In [1]:
from __future__ import print_function

import logging
import sys
from time import time

import requests, json
from sklearn.decomposition import TruncatedSVD
from sklearn.feature_extraction.text import TfidfTransformer
from sklearn.feature_extraction.text import TfidfVectorizer
from sklearn.preprocessing import Normalizer

from IPython.core.display import display, HTML

### Retrieve Remote Abstracts using EuropePMC Rest Services
*(This is a one-time activity and can be commented after abstracts are stored in local DB)*

* Disease Name - Diabetes
* Result Type - Core (to get metadata information containing abstracts,title,etc)
* Result Format - JSON


In [19]:
%%time

abstract_list = list()
titles_list = list()
pmid_list = list()
for x in range(1, 2):
   
    europePMC_url = "http://www.ebi.ac.uk/europepmc/webservices/rest/search?query=diabetes&format=json&resulttype=core&pageSize=100&page=%s"%x
    print(europePMC_url)
    r = requests.get(europePMC_url)
    data = json.loads(r.content)
    for result in data['resultList']['result']:
    
        abstract = result.get('abstractText',None)
        title = result.get('title',None)
        pmid = result.get('pmid',None)
        if abstract is not None:
            abstract_list.append(abstract)
            titles_list.append(abstract)
            pmid_list.append(pmid)
            
            #temp_list = list()
            #temp_list.append(abstract)
            #temp_list.append(title)
            #abstract_details_list.append(temp_list)

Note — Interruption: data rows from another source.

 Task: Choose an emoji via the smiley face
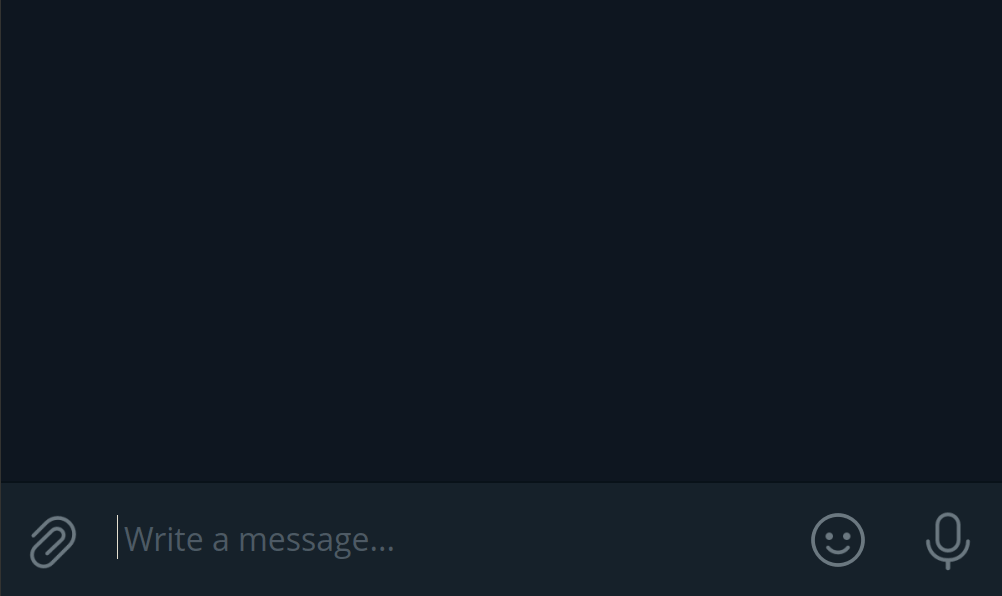(x=838, y=540)
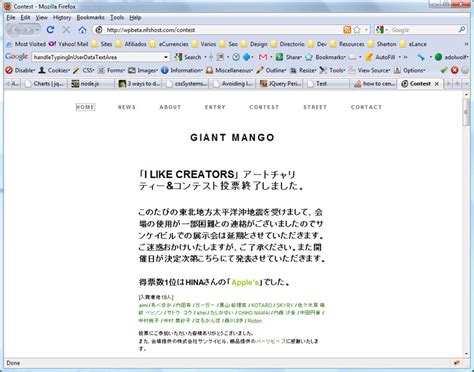This screenshot has height=372, width=474.
Task: Bookmark this page with the star icon
Action: click(357, 30)
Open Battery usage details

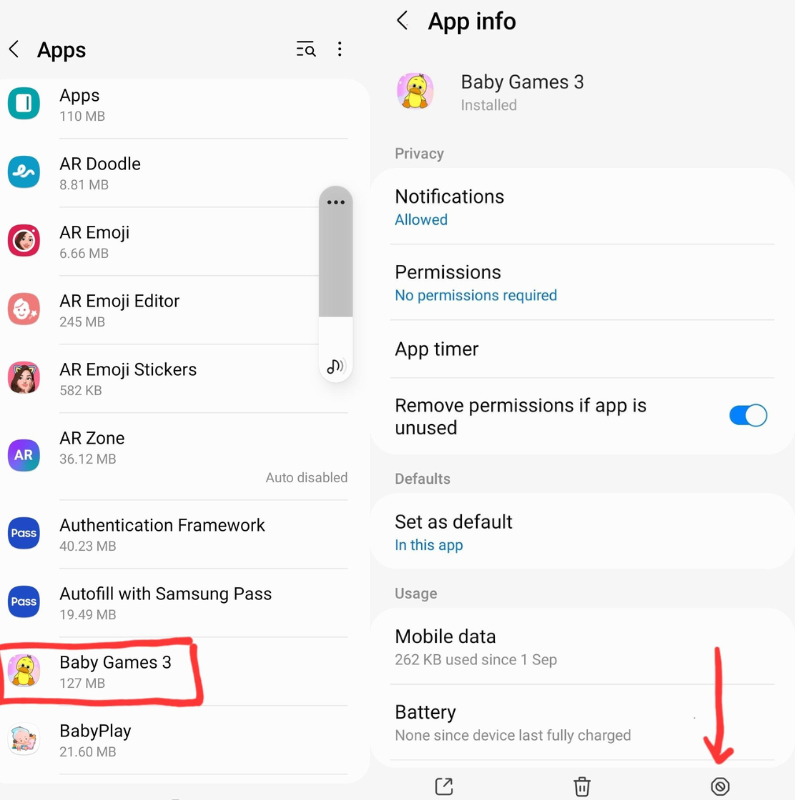click(582, 723)
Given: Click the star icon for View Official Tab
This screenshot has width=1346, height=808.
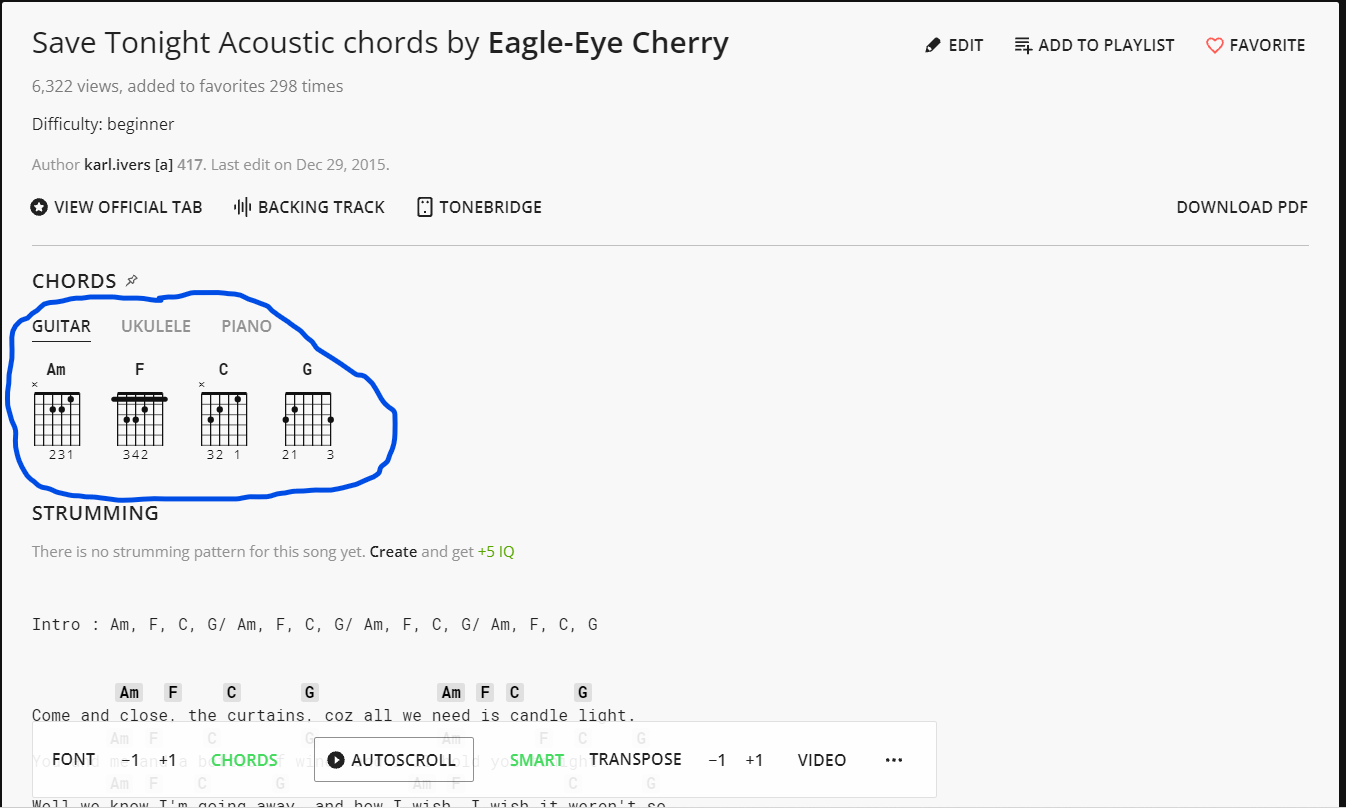Looking at the screenshot, I should pos(40,207).
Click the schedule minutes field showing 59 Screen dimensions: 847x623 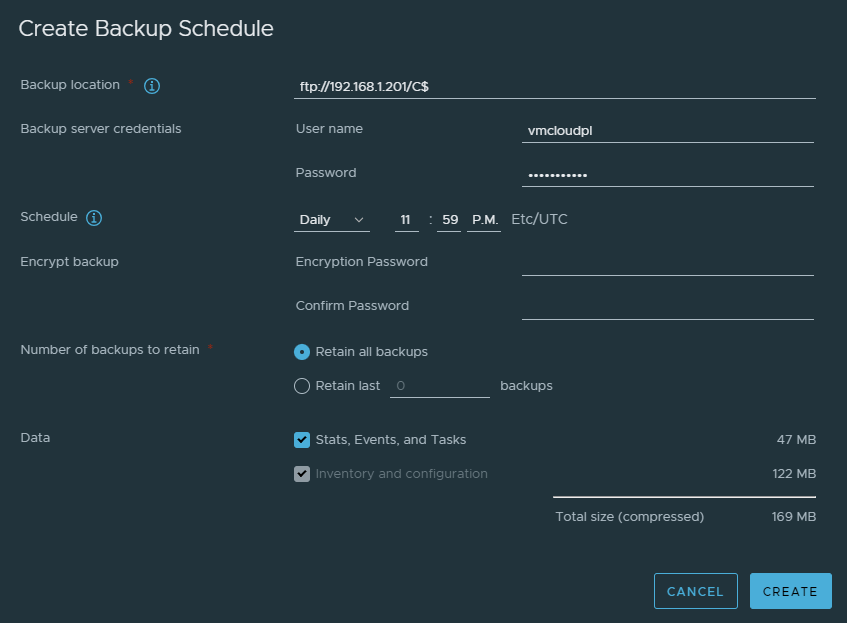point(449,220)
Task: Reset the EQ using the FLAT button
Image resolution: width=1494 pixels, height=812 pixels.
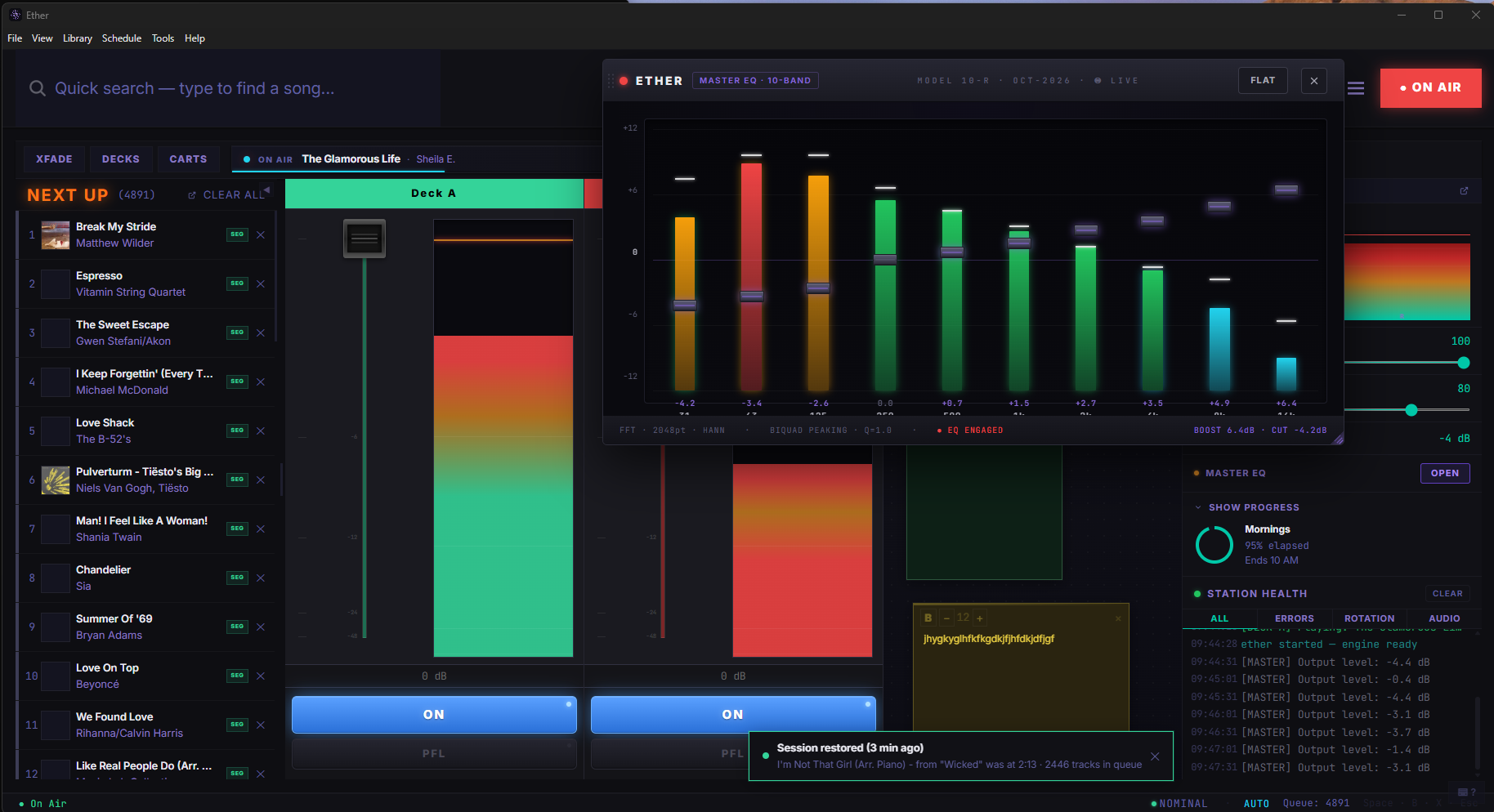Action: point(1263,80)
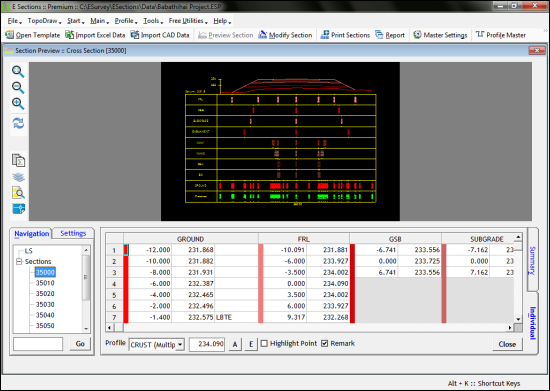The width and height of the screenshot is (550, 391).
Task: Open the CRUST profile dropdown
Action: tap(180, 345)
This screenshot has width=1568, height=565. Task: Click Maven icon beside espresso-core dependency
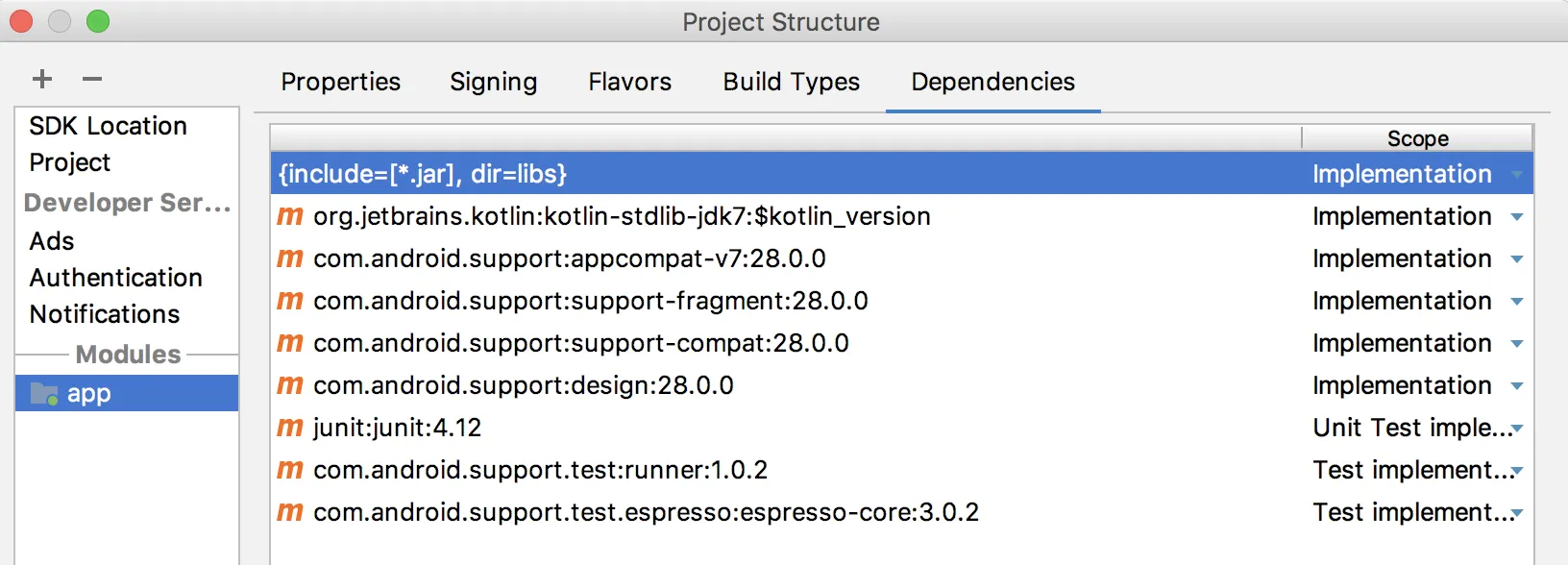[x=290, y=512]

http://www.ebi.ac.uk/europepmc/webservices/rest/search?query=diabetes&format=json&resulttype=core&pageSize=100&page=1
CPU times: user 127 ms, sys: 6.93 ms, total: 134 ms
Wall time: 2.18 s


In [20]:
print("%d abstracts" % len(abstract_list))
print("%d titles" % len(titles_list))
print("%d pmids" % len(pmid_list))

74 abstracts
74 titles
74 pmids


Preprocess/Clean the abstract data using **spaCy NLP**
1. Tokenize the abstract data
2. Lemmatize the tokens
3. Clean the tokens by applying stoplists

In [21]:
from sklearn.feature_extraction.stop_words import ENGLISH_STOP_WORDS
from spacy import en
import string
from spacy.en import English

In [22]:
parser = English()

# A custom stoplist
STOPLIST = set()
STOPLIST.update(en.STOPWORDS)
STOPLIST.update(["n't", "'s", "'m", "ca","p", "t"])
STOPLIST.update(list(ENGLISH_STOP_WORDS))
# List of symbols we don't care about
SYMBOLS = " ".join(string.punctuation).split(" ") + ["-----", "---", "...",  "'ve"] 
def tokenize_text(sample):

        # get the tokens using spaCy
        tokens = parser(sample)

        # lemmatize
        lemmas = []
        for tok in tokens:
            lemmas.append(tok.lemma_.lower().strip() if tok.lemma_ != "-PRON-" else tok.lower_)
            tokens = lemmas

        # stoplist the tokens
        tokens = [tok for tok in tokens if tok not in STOPLIST]

        # stoplist symbols
        tokens = [tok for tok in tokens if tok not in SYMBOLS]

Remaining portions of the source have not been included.